This and that
I have a bunch of books knocking around, some of which I've finished and others that I thought I'd like but can't get into.
Pnin Vladimir NABOKOV
Some Die of Heartbreak Saul BELLOW
For better or worse I can't get past the first few pages of these guys. The first gives a lengthy description of a Russian professor lost on a train trip and the second, well, I haven't really figured it out.
Love in the Time of Cholera Gabriel GARCIA MARQUEZ
I loved this book and should have read it years ago. I am told that his better known Solitude volume is more difficult to get through, but Cholera put me in a kind of trance. After learning from the jacket that it was about a man who waits 50 years for his sweetheart's husband to die, I was skeptical, but changed my mind soon enough. This book luxuriates in description, and is particularly intoxicating for someone who has never visited Latin America. Essential reading, I think.
Life of Pi Yann MARTEL
Another book that I never got around to reading when it came out, and appropriate after my taste of Garciamarquesian magic realism. Like Cholera its plot centres on an interminable wait, although the protagonist is in a life raft rather than an ancient colonial capital. There is a lot of musing on religion and zoology--an unlikely but workable combination--although I didn't find myself pondering the issues raised as deeply or with as much interest as the author might have intended. I liked it most of all for being a really good story.

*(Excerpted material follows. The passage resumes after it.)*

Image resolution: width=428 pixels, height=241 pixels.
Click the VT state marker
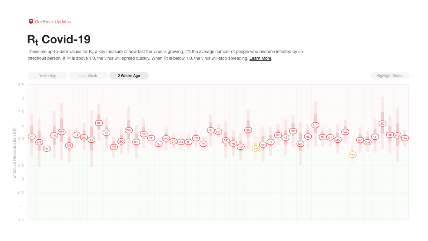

Harry Potter and the Half Blood Prince J.K. ROWLING
I think someone already has dibs on this review, so I'll just say that I devoured it in one night and agree with many reviewers that this is the darkest Potter book yet.
World on Fire Amy CHUA
I was skeptical when I first saw this book. Everything about it--from its sensationalist title to its impossibly broad geographical and theoretical scope--made me expect something in the line of Huntington's Clash of Civilizations, subject of much bashing in undergraduate discussion sections the world over. The subtitle reads "How Exporting Free Market Democracy Breeds Ethnic Hatred and Global Instability." For Chua, economic liberalization concentrates wealth in the hands of a select few. This isn't novel, but Chua makes the less popular point that these few tend to hail from ethnic minorities. When democratization occurs alongside economic liberalization--a peculiar combination that is unique to our post-Cold War times-- it empowers the poorer ethnic majority. When a hated minority controls the economy and the majority dominates the political institutions, ethnic conflict can break out.
Chua's presentation is fairly sound, in large part due to her modesty. The book's approach is not social scientific in the sense of explaining why her forces interact as they do, and addressing variations in the intensity of ethnic conflict and the inequality of economic development. Chua is content to identify the problem and let others flesh out the fuller causal picture. For this reason her theory evades criticism as overly parsimonious--or, as the theoretical purist's favourite euphemism has it, "elegant"--to capture the universe of complex factors at work here.
Then again, Chua's is just one perspective on two multifaceted forces. There are arguments for each of the following hypotheses:
- economic liberalization leads to political liberalization;
- economic liberalization retards political liberalization;
- political liberalization leads to economic liberalization;
- political liberalization retards economic liberalization;
Powerbook APPLE COMPUTER
This is my favourite book of all. Forgive the gratuitous Mac shot at the beginning of this post -- I am a longtime Mac lover who has only recently taken the buying plunge and I've got many years of cooped-up Machead nerdiness to release.